Session: 01-05-02: AI-Driven Modeling and Simulation for Aerospace Structures

Paper Number: 188569

188569 - A Physics-Informed Hyper Graph Neural Network for Topology Optimization 

Physics-informed neural networks (PINNs) have recently emerged as differentiable surrogates for topology optimization, yet many existing formulations suffer from blurred intermediate densities, limited mesh awareness, and poor scalability to multiple load cases. This work introduces a physics-informed hypergraph neural network framework for compliance-based topology optimization that explicitly mirrors finite-element connectivity and stiffness assembly. Nodes and finite elements are represented as dual entities in a node–element hypergraph, enabling bidirectional message passing that embeds local element-level interactions directly into the network architecture.

The proposed method integrates Solid Isotropic Material with Penalization (SIMP) interpolation together with density filtering and Heaviside projection, driving the optimization toward mesh-independent, near-binary designs while preserving full differentiability. Mechanical equilibrium is enforced through an energy-based physics-informed loss derived from the principle of minimum potential energy, evaluated via element-wise numerical integration without explicit global stiffness-matrix assembly. The learned hypergraph surrogate is embedded within a standard optimality-criteria update loop, enabling end-to-end differentiable topology evolution.

Benchmark studies on two-dimensional cantilever beams and L-shaped bracket problems demonstrate that the proposed approach reproduces optimized topologies and compliance values within 2–8% of finite-element reference solutions, while yielding sharper material distributions than baseline PINN-based methods. Additional examples show stable convergence under multiple simultaneous load cases. Computational results indicate a reduction in wall-clock time of approximately 35–55% compared to a conventional finite-element-based topology optimization workflow under the tested GPU–CPU configuration.

The proposed physics-informed hypergraph framework provides a mesh-aware, physically interpretable alternative to conventional solvers, bridging finite-element principles with graph-based learning. The approach offers a scalable foundation for future extensions to nonlinear material behavior, geometric nonlinearity, and large-scale topology optimization problems.

Presenting Author: Leixin Ma Arizona State University

Presenting Author Biography: Leixin Ma joins SEMTE as an assistant professor in 2023. Before joining ASU, she was a postdoctoral fellow in the Department of Mechanical and Aerospace Engineering at UCLA. She received her BSc in Naval Architecture & Ocean Engineering from Shanghai Jiao Tong University in 2015, an S.M. degree, and a Ph.D. in mechanical engineering from MIT in 2017 and 2021, respectively.
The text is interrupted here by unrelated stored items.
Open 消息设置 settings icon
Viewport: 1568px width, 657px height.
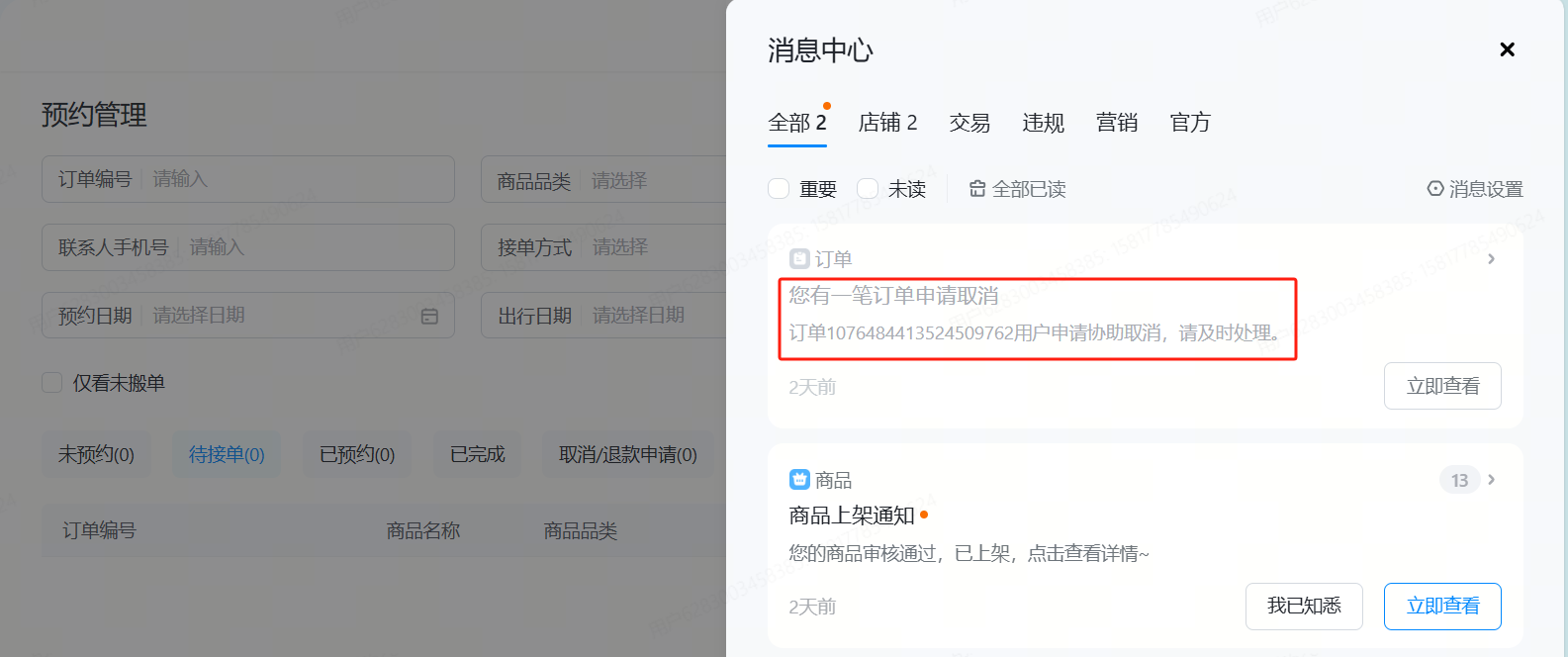1435,189
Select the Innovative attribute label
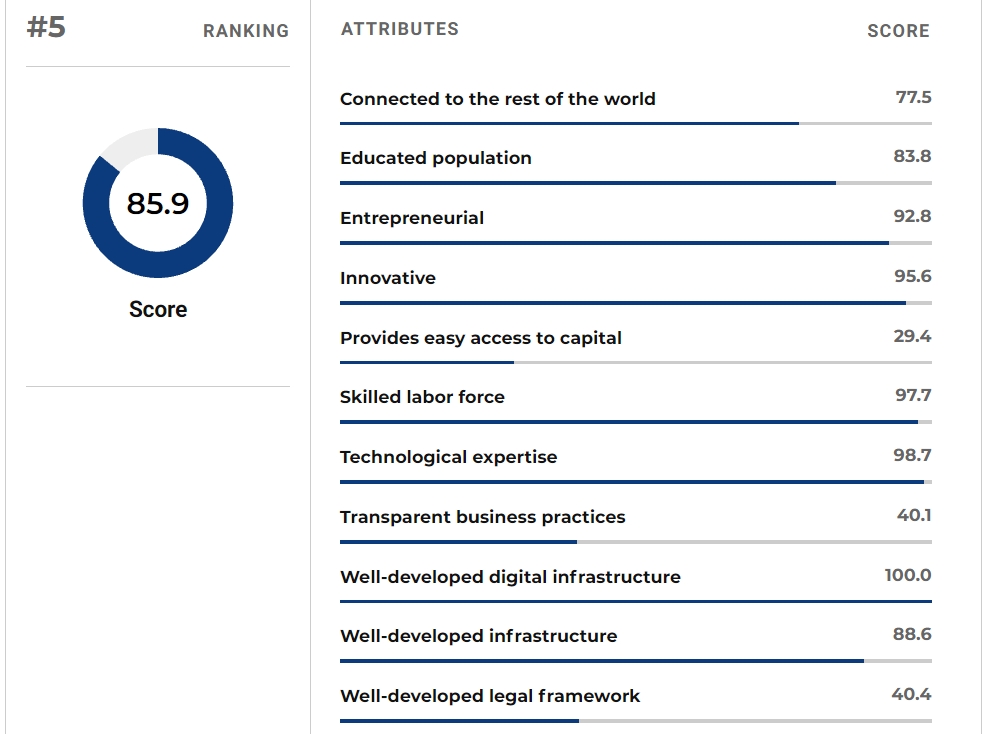 (x=388, y=278)
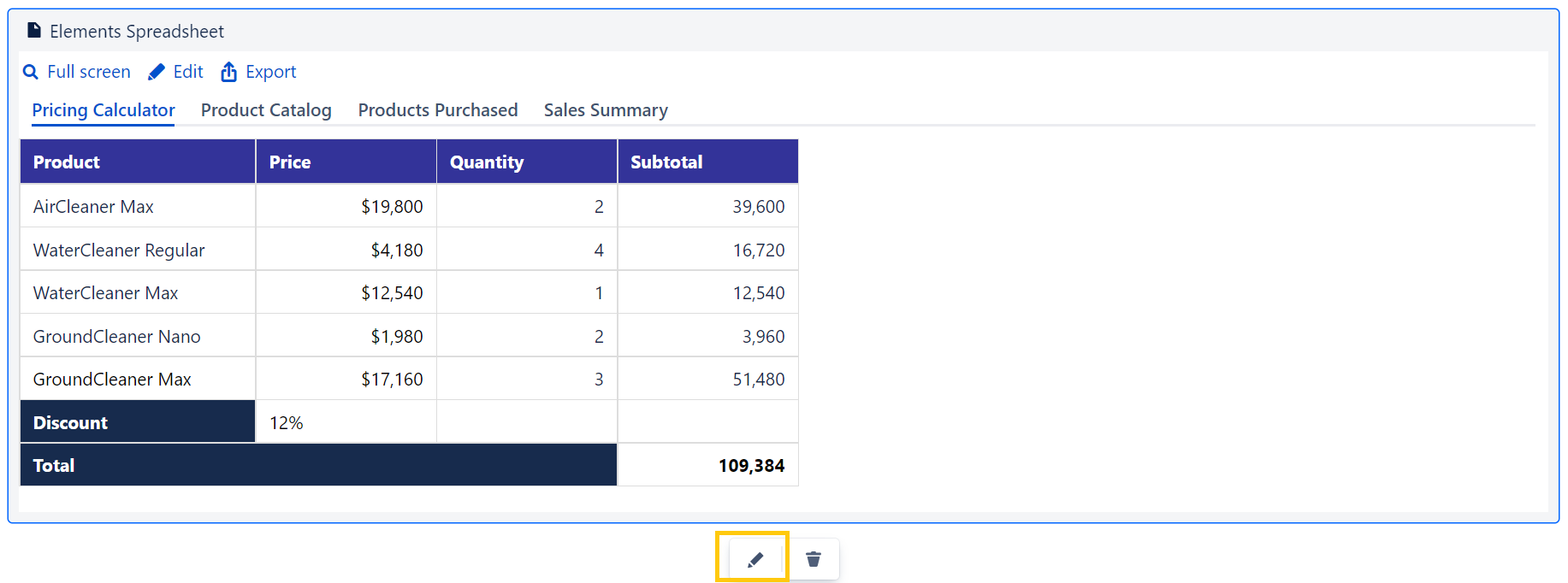The image size is (1568, 583).
Task: Select the GroundCleaner Max quantity cell
Action: [x=527, y=379]
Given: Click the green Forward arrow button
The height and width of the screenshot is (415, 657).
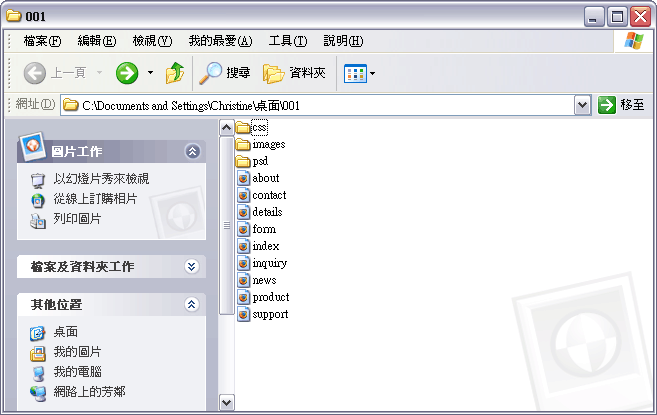Looking at the screenshot, I should pos(127,73).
Her research interest includes fluid-structure interactions of deformable structures, physics-informed machine learning, and the machine learning-aided design of programmable structures and robots.

Her research approach emphasizes a synergic integration of machine learning into traditionally expensive simulations and experiments for nonlinear mechanics problems. Her career goal is a data-driven and physically consistent approach to modeling and designing programmable smart structures and robots, especially under complex fluid flow conditions. Her work has been featured in the Physics of Fluids Journal.